Instructions for the task —
All of the listing should be returned as written, apart from any picture in it.

(Task material)

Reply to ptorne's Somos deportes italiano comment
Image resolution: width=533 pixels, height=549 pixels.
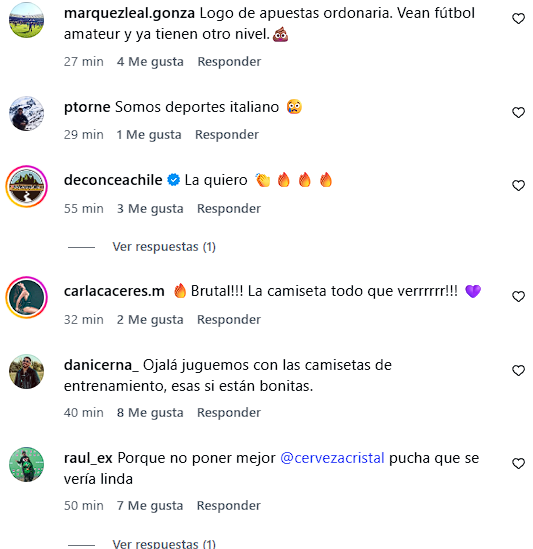(227, 134)
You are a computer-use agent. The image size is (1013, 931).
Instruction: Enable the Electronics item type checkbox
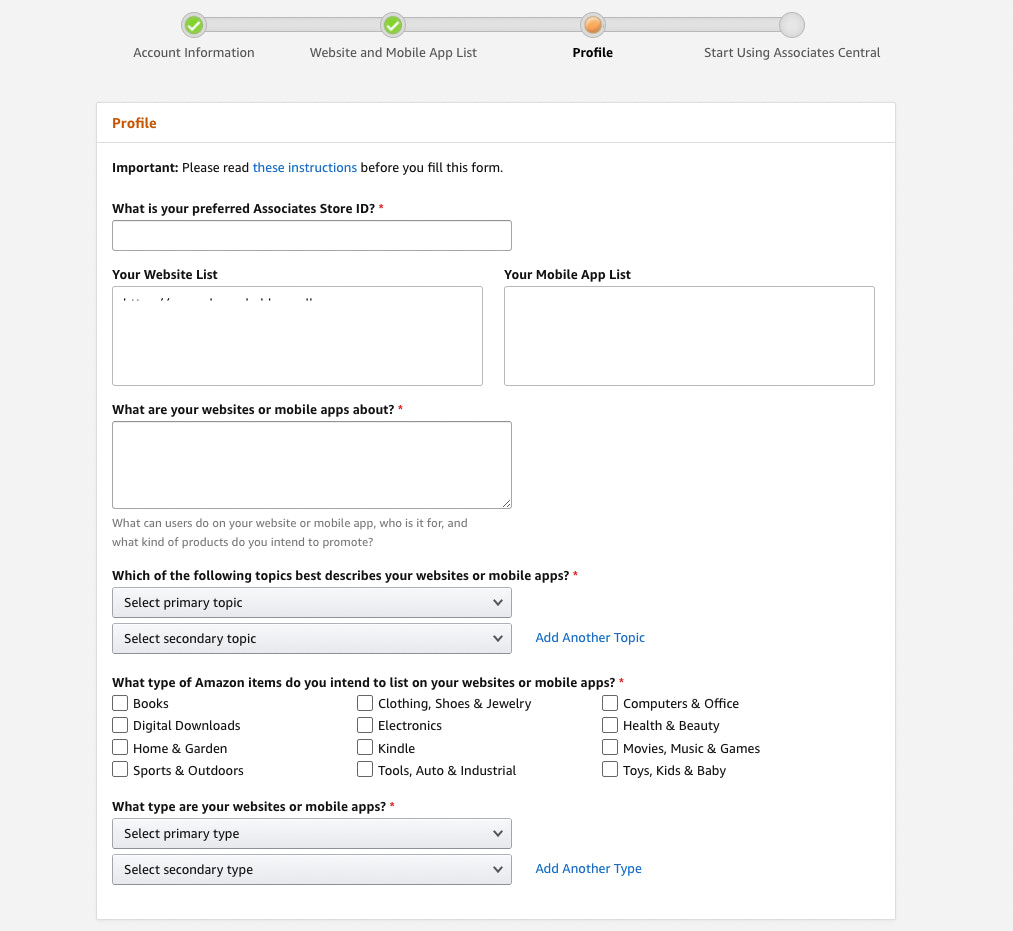click(x=365, y=725)
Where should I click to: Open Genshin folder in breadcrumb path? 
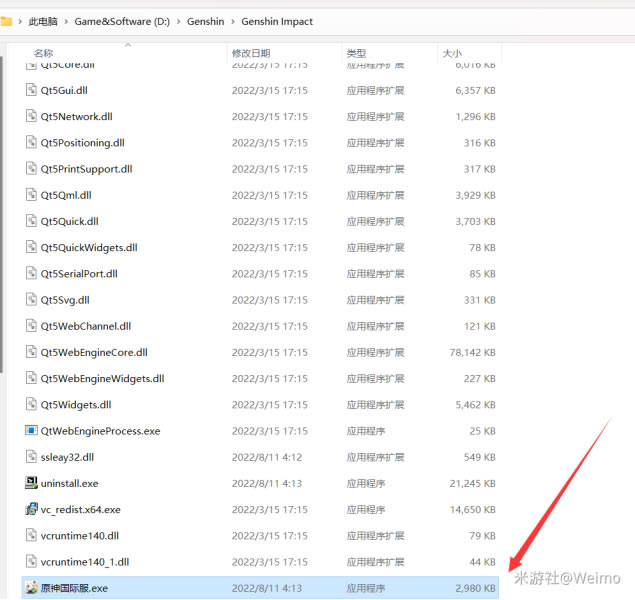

(End Task material)

Written solution —
Reply to ptorne's Somos deportes italiano comment
Image resolution: width=533 pixels, height=549 pixels.
(227, 134)
You are a computer-use agent. The image size is (1013, 931).
Instruction: Enable the Electronics item type checkbox
click(x=365, y=725)
Where should I click to: Open Genshin folder in breadcrumb path? 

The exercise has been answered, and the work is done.